# Your goal
Nothing less than an exact copy of all the records is required.

# Items listed in a dataset
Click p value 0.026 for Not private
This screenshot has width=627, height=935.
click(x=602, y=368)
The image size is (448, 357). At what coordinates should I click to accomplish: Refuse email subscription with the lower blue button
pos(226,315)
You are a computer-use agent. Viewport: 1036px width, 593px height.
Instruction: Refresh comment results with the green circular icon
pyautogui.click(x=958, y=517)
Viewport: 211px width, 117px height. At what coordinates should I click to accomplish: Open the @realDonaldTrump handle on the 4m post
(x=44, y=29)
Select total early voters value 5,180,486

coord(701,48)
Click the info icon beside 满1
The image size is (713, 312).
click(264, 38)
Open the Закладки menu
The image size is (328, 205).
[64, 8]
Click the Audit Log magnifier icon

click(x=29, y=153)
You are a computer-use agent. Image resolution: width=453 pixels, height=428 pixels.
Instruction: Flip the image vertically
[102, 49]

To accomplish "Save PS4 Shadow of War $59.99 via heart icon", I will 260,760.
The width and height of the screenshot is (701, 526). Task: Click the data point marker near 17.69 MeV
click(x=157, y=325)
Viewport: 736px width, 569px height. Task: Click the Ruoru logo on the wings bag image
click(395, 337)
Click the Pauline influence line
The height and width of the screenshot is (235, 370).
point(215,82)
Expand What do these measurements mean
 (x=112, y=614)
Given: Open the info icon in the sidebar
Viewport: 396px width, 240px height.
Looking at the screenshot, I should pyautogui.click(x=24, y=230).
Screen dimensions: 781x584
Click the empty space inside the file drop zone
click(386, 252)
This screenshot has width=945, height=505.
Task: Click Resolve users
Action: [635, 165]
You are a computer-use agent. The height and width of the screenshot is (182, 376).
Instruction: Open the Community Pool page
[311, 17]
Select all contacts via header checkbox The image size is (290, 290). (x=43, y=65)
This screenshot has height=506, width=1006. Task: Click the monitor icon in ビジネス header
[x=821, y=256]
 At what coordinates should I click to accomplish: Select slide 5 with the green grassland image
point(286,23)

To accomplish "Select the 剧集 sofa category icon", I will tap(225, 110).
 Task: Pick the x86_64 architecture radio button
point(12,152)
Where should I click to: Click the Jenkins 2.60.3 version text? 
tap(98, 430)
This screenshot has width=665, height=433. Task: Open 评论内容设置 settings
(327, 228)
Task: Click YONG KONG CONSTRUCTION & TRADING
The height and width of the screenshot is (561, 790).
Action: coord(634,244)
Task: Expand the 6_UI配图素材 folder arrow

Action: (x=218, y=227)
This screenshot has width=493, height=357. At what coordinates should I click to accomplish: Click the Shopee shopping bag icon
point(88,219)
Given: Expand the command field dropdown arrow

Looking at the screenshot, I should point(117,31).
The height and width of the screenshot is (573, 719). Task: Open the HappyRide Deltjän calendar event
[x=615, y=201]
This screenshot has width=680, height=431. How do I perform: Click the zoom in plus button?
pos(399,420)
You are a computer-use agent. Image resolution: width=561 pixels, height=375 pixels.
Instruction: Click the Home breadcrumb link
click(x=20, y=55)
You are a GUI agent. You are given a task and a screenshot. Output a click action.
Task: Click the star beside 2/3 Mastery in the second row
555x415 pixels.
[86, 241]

# Response
Click p value 0.026 for Not private
This screenshot has width=627, height=935.
click(x=602, y=368)
The image size is (448, 357). At what coordinates should I click to accomplish: Refuse email subscription with the lower blue button
pos(226,315)
You are a computer-use agent. Viewport: 1036px width, 593px height.
Instruction: Refresh comment results with the green circular icon
pyautogui.click(x=958, y=517)
Viewport: 211px width, 117px height. At what coordinates should I click to accomplish: Open the @realDonaldTrump handle on the 4m post
(x=44, y=29)
Select total early voters value 5,180,486

coord(701,48)
Click the info icon beside 满1
The image size is (713, 312).
click(264, 38)
Open the Закладки menu
The image size is (328, 205).
[64, 8]
Click the Audit Log magnifier icon

click(x=29, y=153)
You are a computer-use agent. Image resolution: width=453 pixels, height=428 pixels.
Instruction: Flip the image vertically
[102, 49]

To accomplish "Save PS4 Shadow of War $59.99 via heart icon", I will 260,760.
The width and height of the screenshot is (701, 526). Task: Click the data point marker near 17.69 MeV
click(x=157, y=325)
Viewport: 736px width, 569px height. Task: Click the Ruoru logo on the wings bag image
click(395, 337)
Click the Pauline influence line
The height and width of the screenshot is (235, 370).
point(215,82)
Expand What do these measurements mean
 (x=112, y=614)
Given: Open the info icon in the sidebar
Viewport: 396px width, 240px height.
Looking at the screenshot, I should pyautogui.click(x=24, y=230).
Screen dimensions: 781x584
Click the empty space inside the file drop zone
click(386, 252)
This screenshot has width=945, height=505.
Task: Click Resolve users
Action: [635, 165]
You are a computer-use agent. The height and width of the screenshot is (182, 376).
Instruction: Open the Community Pool page
[311, 17]
Select all contacts via header checkbox The image size is (290, 290). (x=43, y=65)
This screenshot has height=506, width=1006. Task: Click the monitor icon in ビジネス header
[x=821, y=256]
 At what coordinates should I click to accomplish: Select slide 5 with the green grassland image
point(286,23)

To accomplish "Select the 剧集 sofa category icon", I will tap(225, 110).
 Task: Pick the x86_64 architecture radio button
point(12,152)
Where should I click to: Click the Jenkins 2.60.3 version text? 
tap(98, 430)
This screenshot has width=665, height=433. Task: Open 评论内容设置 settings
(327, 228)
Task: Click YONG KONG CONSTRUCTION & TRADING
The height and width of the screenshot is (561, 790).
Action: coord(634,244)
Task: Expand the 6_UI配图素材 folder arrow

Action: (x=218, y=227)
This screenshot has width=493, height=357. At what coordinates should I click to accomplish: Click the Shopee shopping bag icon
point(88,219)
Given: Expand the command field dropdown arrow

Looking at the screenshot, I should point(117,31).
The height and width of the screenshot is (573, 719). Task: Open the HappyRide Deltjän calendar event
[x=615, y=201]
This screenshot has width=680, height=431. How do I perform: Click the zoom in plus button?
pos(399,420)
You are a computer-use agent. Image resolution: width=561 pixels, height=375 pixels.
Instruction: Click the Home breadcrumb link
click(x=20, y=55)
You are a GUI agent. You are given a task and a screenshot. Output a click action.
Task: Click the star beside 2/3 Mastery in the second row
555x415 pixels.
[86, 241]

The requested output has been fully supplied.